Central Banks Drop Their Bazookas
Policy makers have largely signaled their exhaustion with low- and negative-rate policies; Fed leads the pack higher

By JON HILSENRATH
Biography
Jan. 16, 2017 5:00 a.m. ET

An epoch of exceptional monetary stimulus is drawing to a close.

Central banks have exhausted themselves in their efforts to spur economic growth with low—even negative—short-term interest rates and bond-purchase programs meant to drive financial-asset prices higher.

Now, a range of forces—including political blowback, whiffs of inflation, stirrings of fiscal stimulus, receding unemployment and worries that the policies themselves may backfire—are pressing them to push short-term interest rates no lower.

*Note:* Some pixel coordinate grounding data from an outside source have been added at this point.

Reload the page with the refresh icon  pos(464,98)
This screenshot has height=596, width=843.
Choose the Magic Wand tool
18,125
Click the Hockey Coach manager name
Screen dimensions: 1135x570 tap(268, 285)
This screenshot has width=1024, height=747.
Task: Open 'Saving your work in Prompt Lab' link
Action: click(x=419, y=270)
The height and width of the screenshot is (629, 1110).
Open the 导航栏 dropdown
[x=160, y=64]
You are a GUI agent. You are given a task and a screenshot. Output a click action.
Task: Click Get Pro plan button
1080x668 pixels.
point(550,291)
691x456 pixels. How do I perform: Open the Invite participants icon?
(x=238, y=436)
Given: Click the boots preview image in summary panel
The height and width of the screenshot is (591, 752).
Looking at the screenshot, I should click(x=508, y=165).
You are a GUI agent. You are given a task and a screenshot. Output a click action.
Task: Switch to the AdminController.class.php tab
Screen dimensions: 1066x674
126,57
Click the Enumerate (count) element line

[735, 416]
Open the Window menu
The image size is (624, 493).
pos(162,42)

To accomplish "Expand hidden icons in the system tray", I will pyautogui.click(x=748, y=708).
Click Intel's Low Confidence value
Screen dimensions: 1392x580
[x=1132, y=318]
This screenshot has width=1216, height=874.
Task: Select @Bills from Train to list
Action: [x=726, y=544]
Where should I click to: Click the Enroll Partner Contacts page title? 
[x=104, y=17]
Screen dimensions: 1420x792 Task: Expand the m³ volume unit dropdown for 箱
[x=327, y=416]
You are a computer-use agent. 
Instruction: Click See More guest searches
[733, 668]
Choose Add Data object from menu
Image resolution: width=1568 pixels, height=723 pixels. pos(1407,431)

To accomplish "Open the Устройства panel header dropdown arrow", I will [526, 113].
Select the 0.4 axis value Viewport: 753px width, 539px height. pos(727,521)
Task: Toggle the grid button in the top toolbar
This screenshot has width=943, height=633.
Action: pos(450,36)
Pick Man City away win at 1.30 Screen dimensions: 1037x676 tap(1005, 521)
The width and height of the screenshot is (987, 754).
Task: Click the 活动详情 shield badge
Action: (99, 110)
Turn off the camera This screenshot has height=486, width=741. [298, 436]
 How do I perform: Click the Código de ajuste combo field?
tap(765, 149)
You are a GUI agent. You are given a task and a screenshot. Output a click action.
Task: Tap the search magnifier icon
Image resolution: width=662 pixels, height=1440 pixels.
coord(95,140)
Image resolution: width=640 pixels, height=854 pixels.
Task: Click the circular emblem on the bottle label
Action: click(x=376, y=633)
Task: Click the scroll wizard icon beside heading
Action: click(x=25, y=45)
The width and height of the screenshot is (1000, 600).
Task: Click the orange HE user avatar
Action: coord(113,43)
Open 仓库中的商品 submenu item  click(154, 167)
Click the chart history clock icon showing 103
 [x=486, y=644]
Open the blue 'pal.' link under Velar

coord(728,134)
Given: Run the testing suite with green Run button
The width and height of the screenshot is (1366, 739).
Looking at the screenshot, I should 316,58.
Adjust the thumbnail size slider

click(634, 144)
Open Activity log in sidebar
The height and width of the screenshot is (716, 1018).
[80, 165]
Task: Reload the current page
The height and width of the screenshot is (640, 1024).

The Federal Reserve is the first mover in this shift. It has nudged up short-term interest rates in two quarter-percentage-point increments in a little more than a year and penciled in three more moves in 2017. If all goes according to plan, its benchmark interest rate will rest at 1.375% by year-end, a level not seen in the U.S. since before Lehman Brothers collapsed in September 2008.

Anticipating the shift, investors have already pushed long-term interest rates higher. Yields on 10-year U.S. Treasury notes have jumped from 1.37% in July to near 2.5%.

The election of Donald Trump is a potential turning point for the Fed. Mr. Trump’s attacks on elites included the U.S. central bank. His promises of tax cuts and infrastructure spending could charge up the U.S. economy, leaving it less dependent on low rates to spur growth.

Fed officials are watching cautiously to see how he proceeds. “It is far too early to know how these policies will unfold,” Fed Chairwoman Janet Yellen said in December.

But she has seen enough progress in the real economy to get started moving rates up. The jobless rate, at 4.7% in December, is low enough to suggest slack in the job market is receding. Wages have started rising and inflation is not far from the Fed’s 2% target.

For Ms. Yellen herself, this could be her last year in office. Mr. Trump during the election said he would probably replace her when her term ends early next year.

Elsewhere in the world, central banks have signaled exhaustion with low rate policies.



“I’m not a fan of negative interest rates,” Mark Carney, governor of the Bank of England, said in August. “We see the negative consequences of them through the financial system; we’ve seen that in other jurisdictions; we see the issues with savers.”

The U.K. economy was expected to slow after the public decided in the summer to leave the European Union. The slowdown didn’t materialize and by November policy makers ditched plans to cut rates further. The U.K. central bank now needs to mind a sharp fall in the pound, which is expected to propel inflation above the BOE’s 2% annual target by the middle of the year.

European Central Bank officials have prolonged an asset-purchase program, also known as quantitative easing, by nine months, through the end of 2017. However, they will reduce the monthly volume of purchases to €60 billion ($63 billion) from €80 billion after March.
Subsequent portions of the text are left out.